EXCERPT PROVIDED:
Book Review: Faithful Finance

Finance is not one of my strong points. I’m an unorganized creative type who has long been confused and intimidated by the rest of the world’s ability to understand things like investing and insurance and all things dealing with money.

I was looking for a book that would keep things simple and practical so when the offer to review this one came across my email I immediately responded. I must say that this is the first finance book I’ve ever actually finished reading, and not just because I had to.

Stroud is straightforward and practical in her advice which I appreciate. The tips that she gives seem within reach even for someone like me.
And it isn’t just a book about money. She always draws it back to faith and staying focused on what really matters in life. I love how she makes a point to say that having money is not sinful, and it is actually a way of being able to be used by God to bless others.

I wish Stroud could be my personal finance expert to turn to in real life. I’m looking forward to implementing some of the strategies she gives and finally finding some peace with my bank account.

I received a complimentary copy of this book through Handlebar. The above is my honest review.

STATED PROBLEM 1: Rename things in the book review from "I was looking" to "my bank account.", inclusive, by replacing "Stroud" with "the author" each time it appears.
STATED PROBLEM 2: According to the book review, through what did the reviewer receive a complimentary copy of the book?
STATED PROBLEM 3: Decide whether each statement agrees with the book review, answering yes or no and quoting the words that decide it: (a) The reviewer had never finished a finance book before this one. (b) The book presents having money as sinful. (c) The reviewer purchased the book.
Rely only on the book review to complete the work that follows.

Records excerpted from a collection:
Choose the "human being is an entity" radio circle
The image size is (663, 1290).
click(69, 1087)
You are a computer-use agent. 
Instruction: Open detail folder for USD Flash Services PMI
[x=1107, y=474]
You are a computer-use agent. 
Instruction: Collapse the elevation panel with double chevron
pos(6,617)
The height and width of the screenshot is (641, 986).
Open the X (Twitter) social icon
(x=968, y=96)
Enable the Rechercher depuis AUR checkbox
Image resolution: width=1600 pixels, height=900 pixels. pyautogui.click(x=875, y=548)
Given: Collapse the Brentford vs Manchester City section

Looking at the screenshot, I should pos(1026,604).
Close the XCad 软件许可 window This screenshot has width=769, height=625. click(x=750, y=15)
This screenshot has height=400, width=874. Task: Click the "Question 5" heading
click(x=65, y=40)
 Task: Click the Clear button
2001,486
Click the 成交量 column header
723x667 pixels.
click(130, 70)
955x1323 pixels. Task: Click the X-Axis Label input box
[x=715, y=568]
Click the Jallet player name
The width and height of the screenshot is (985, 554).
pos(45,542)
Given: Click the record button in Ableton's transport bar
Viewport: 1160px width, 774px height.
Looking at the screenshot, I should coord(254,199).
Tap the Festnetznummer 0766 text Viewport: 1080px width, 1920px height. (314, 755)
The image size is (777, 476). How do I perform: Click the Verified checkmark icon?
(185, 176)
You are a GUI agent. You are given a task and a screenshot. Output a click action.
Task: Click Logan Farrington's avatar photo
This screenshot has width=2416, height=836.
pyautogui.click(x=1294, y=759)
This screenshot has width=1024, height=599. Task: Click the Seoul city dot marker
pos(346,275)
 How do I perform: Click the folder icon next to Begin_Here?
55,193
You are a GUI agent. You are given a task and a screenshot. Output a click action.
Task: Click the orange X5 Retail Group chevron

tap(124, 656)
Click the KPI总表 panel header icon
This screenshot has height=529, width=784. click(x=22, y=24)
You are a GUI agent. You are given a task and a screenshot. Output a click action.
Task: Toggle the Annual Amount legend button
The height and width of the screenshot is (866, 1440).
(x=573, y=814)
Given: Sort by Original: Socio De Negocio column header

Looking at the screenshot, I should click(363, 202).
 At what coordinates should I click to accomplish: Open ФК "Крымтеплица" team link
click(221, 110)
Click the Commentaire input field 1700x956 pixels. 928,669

FINISHED ANSWER 1:
I was looking for a book that would keep things simple and practical so when the offer to review this one came across my email I immediately responded. I must say that this is the first finance book I’ve ever actually finished reading, and not just because I had to.

the author is straightforward and practical in her advice which I appreciate. The tips that she gives seem within reach even for someone like me.
And it isn’t just a book about money. She always draws it back to faith and staying focused on what really matters in life. I love how she makes a point to say that having money is not sinful, and it is actually a way of being able to be used by God to bless others.

I wish the author could be my personal finance expert to turn to in real life. I’m looking forward to implementing some of the strategies she gives and finally finding some peace with my bank account.

FINISHED ANSWER 2: Handlebar

FINISHED ANSWER 3:
(a) Yes: "this is the first finance book I’ve ever actually finished reading"
(b) No: "having money is not sinful"
(c) No: "I received a complimentary copy of this book through Handlebar."